Microvascular Complications Of Diabetes, Susceptibility To, 2
A number sign (#) is used with this entry because of evidence that susceptibility to microvascular complications of diabetes-2 is associated with variation in the gene encoding erythropoietin (EPO; 133170) on chromosome 7q21.
For a discussion of genetic heterogeneity of susceptibility to microvascular complications of diabetes, see MVCD1 (603933).

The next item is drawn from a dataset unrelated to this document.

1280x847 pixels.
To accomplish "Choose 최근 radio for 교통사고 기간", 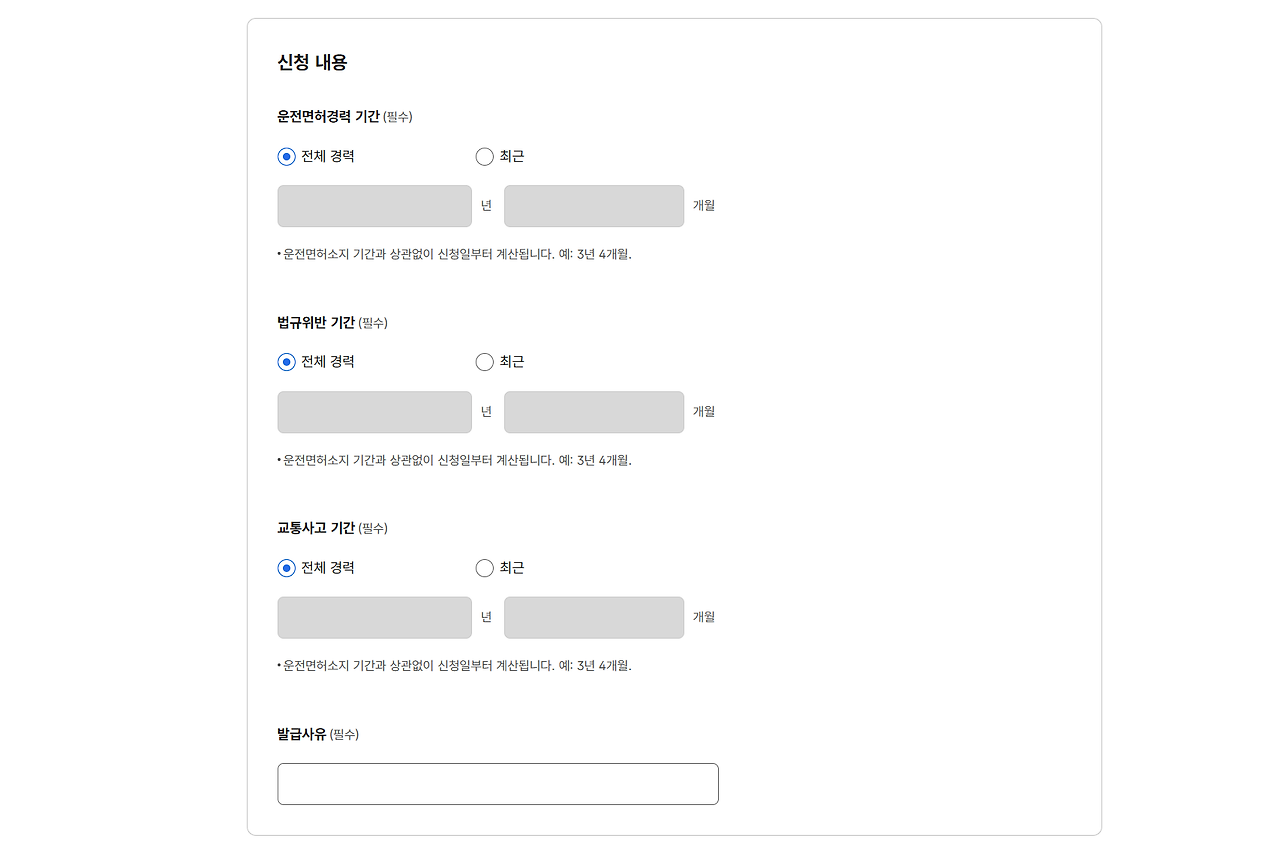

PathogenesisAlthough vascular endothelial growth factor (VEGF; 192240) is a primary mediator of retinal angiogenesis, VEGF inhibition alone is insufficient to prevent retinal neovascularization. Hence, it was postulated that there are other potent ischemia-induced angiogenic factors, such as erythropoietin. Watanabe et al. (2005) found that the median vitreous EPO level in 73 patients with proliferative diabetic retinopathy was significantly higher than that in 71 patients without diabetes. The median VEGF level in patients with retinopathy was also significantly higher than that in patients without diabetes. Multivariate logistic-regression analyses indicated that EPO and VEGF were independently associated with proliferative diabetic retinopathy and that EPO was more strongly associated with the presence of proliferative diabetic retinopathy than was VEGF. The authors concluded that EPO is a potent ischemia-induced angiogenic factor that acts independently of VEGF during retinal angiogenesis in proliferative diabetic retinopathy. They suggested that EPO blockade might be beneficial in the treatment of proliferative diabetic retinopathy, but cautioned that EPO blockade may be hazardous for retinal diseases that involve apoptosis of retinal photoreceptors since EPO is a survival factor for retinal photoreceptors and acts as a neurologic protection factor in diabetic neuropathy.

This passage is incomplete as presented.